Un simple bâtisseur ?

Pourtant, en Colombie, la nouvelle ne semble pas inquiéter le monde du football. Les mauvais résultats ont semble-t-il affaibli le natif de Villa Domínguez. Surtout, la débâcle contre l’Uruguay (défaite 3-0 à Montevideo) a montré les limites du système imposé par le sélectionneur. En cause, sa volonté acerbe de promouvoir le championnat colombien, en s’obligeant à convoquer dix joueurs qui évoluent au pays. Alors les critiques fusent. Mais les Colombiens semblent avoir la mémoire courte. Comme si Pékerman n’était pas celui qui a rappelé aux yeux du monde entier que la Colombie était une nation de football. Comme s’il n’avait pas emmené la Colombie au Mondial brésilien, seize ans après la dernière participation. Comme s’il n’avait pas fait de Falcao une légende au pays. Comme si, au Brésil, il n’avait pas produit avec ses troupes le jeu le plus séduisant d’une Coupe du monde plutôt terne en football esthétique. Comme s’il n’avait pas fait de James Rodríguez l’un des cinq meilleurs joueurs du monde, lui confiant les clés d’une équipe déréglée par l’absence de Falcao.

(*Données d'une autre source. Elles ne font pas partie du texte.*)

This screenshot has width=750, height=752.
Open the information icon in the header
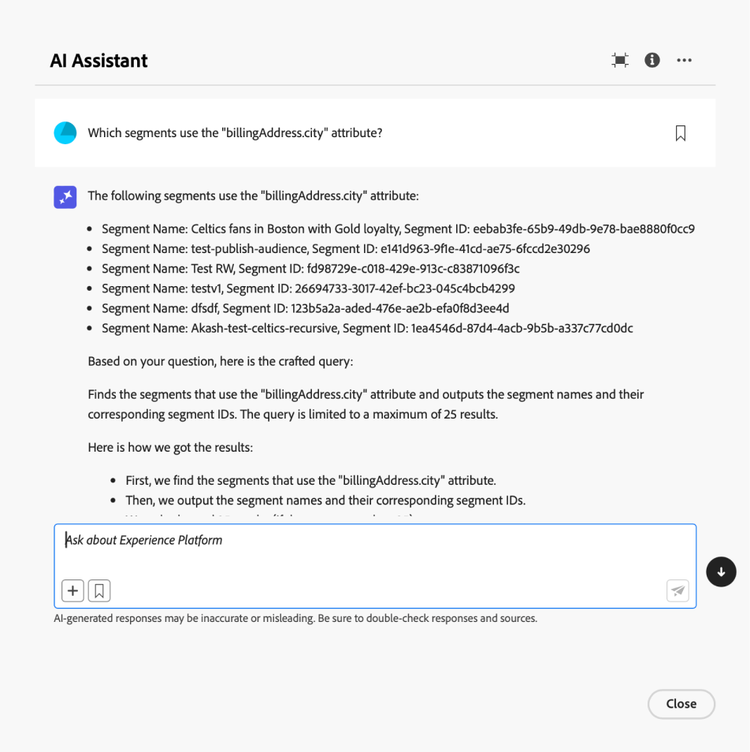(652, 60)
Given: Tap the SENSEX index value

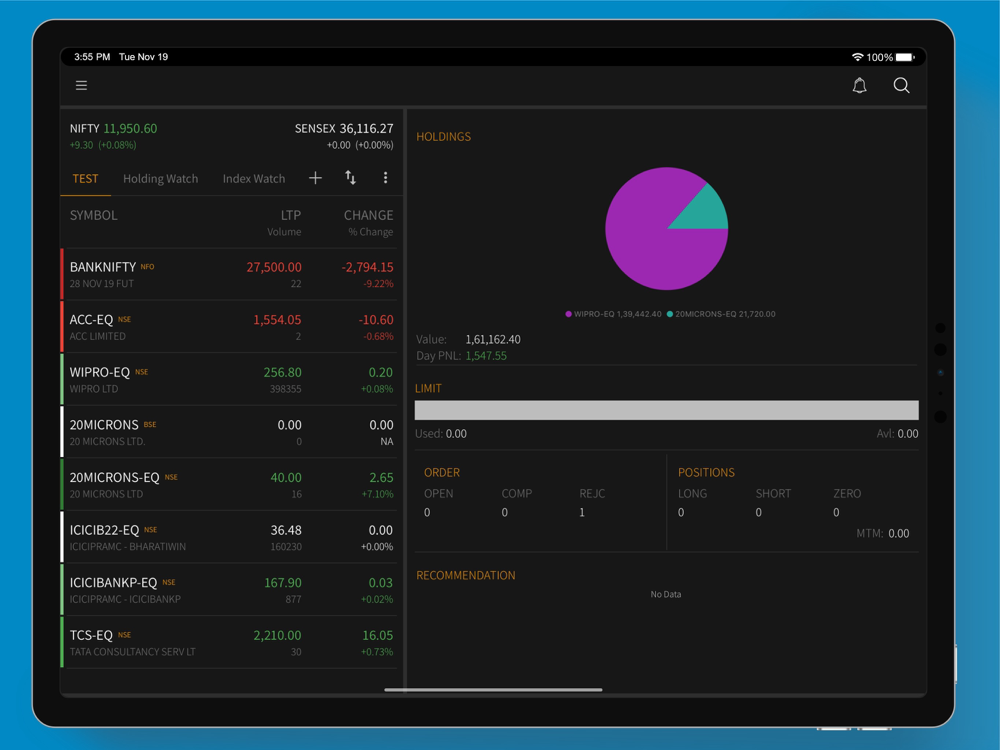Looking at the screenshot, I should coord(366,129).
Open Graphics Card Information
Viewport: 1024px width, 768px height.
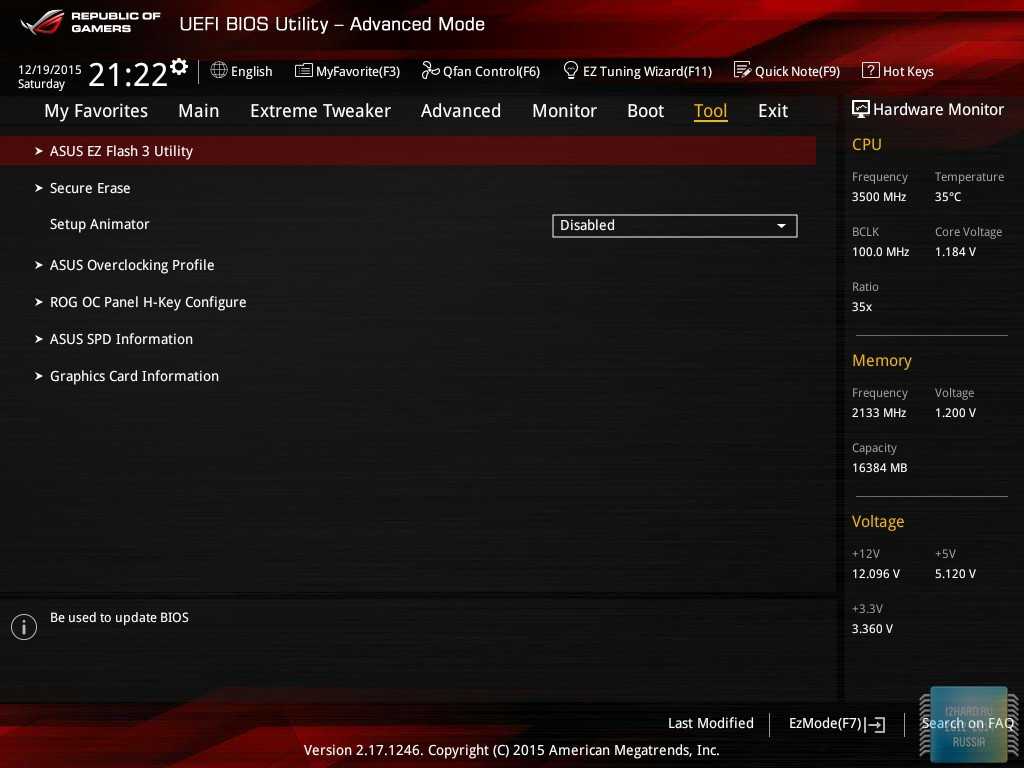pyautogui.click(x=134, y=376)
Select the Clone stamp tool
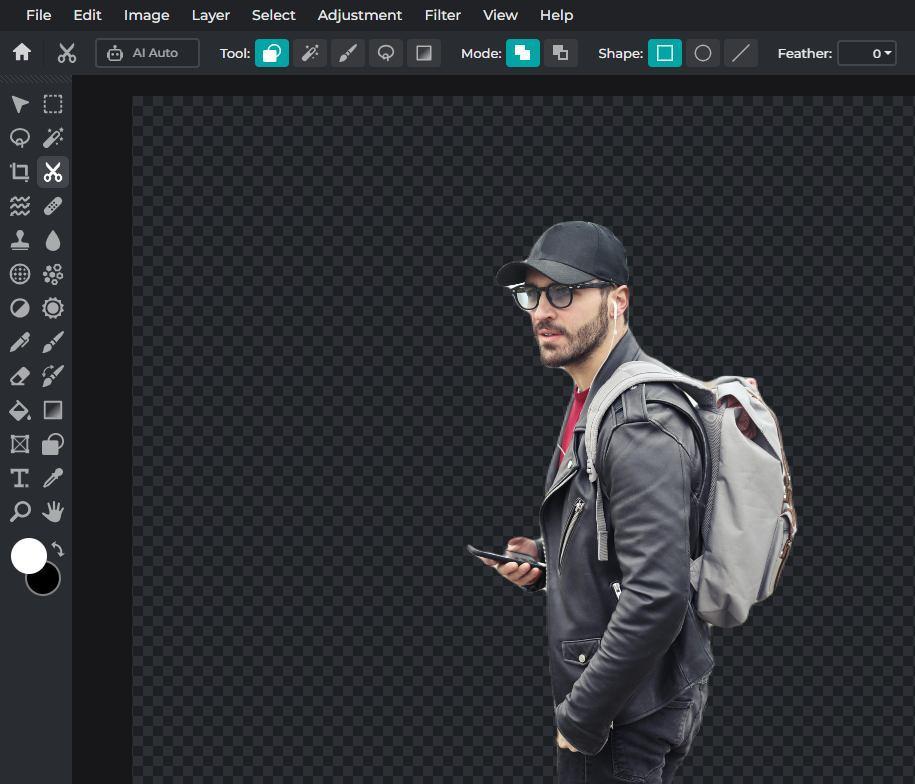The height and width of the screenshot is (784, 915). [19, 240]
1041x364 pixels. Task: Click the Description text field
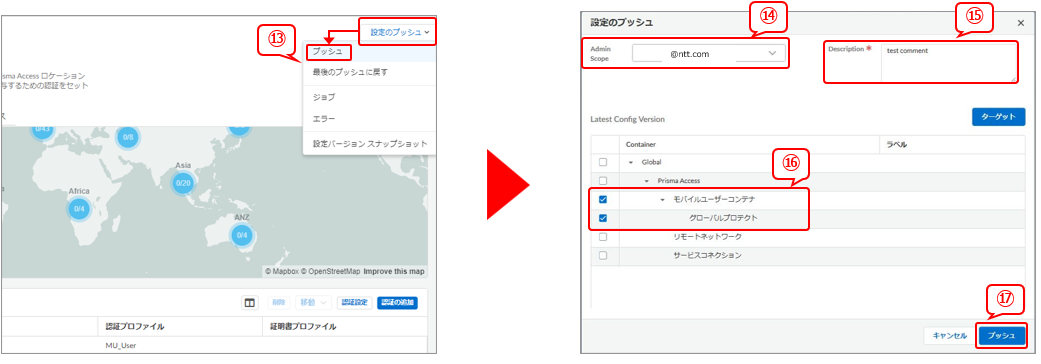(949, 63)
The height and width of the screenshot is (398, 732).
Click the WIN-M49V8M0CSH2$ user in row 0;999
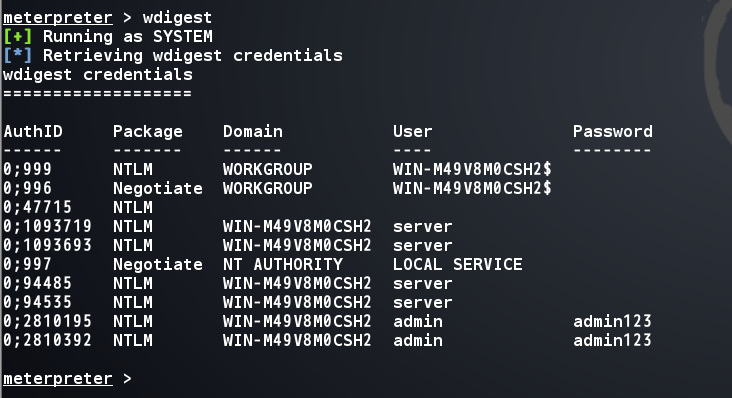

Comme s’il n’avait pas fait de la Colombie une nation qui se place désormais parmi les huit meilleures mondiales. Comme s’il n’avait pas axé son travail autour de la formation, découvrant de jeunes pépites comme Cardona, Santos Borré, Fabra ou encore Murillo. Bref, la liste est longue. Mais aujourd’hui, le football colombien prend ses airs d’enfant gâté. Car l’équipe de Pékerman ne pratique plus le football déployé au Brésil, car Falcao n’avance plus, car son crédit d’entraîneur étranger semble s’étioler. Désormais, Pékerman doit prouver que sa Colombie n’est pas en fin de cycle. Il doit aussi prouver qu’il est plus qu’un bâtisseur, qu’il peut enfin tourner la page de ses échecs (on lui rappelle souvent ce mauvais changement à la Coupe du monde 2006, lorsqu’il sortait Riquelme contre l’Allemagne alors que l’Argentine devait garder le ballon). Avant d’affronter le Chili et l’Argentine – rien que ça –, Pékerman a bénéficié du soutien du nouveau président de la Fédération, Ramón Jesurún : « Je veux qu’il continue. Il a tout notre soutien, et la reconnaissance du comité exécutif. » À lui de s’occuper de l’amnésie collective du pays. Une belle mission pour Don José.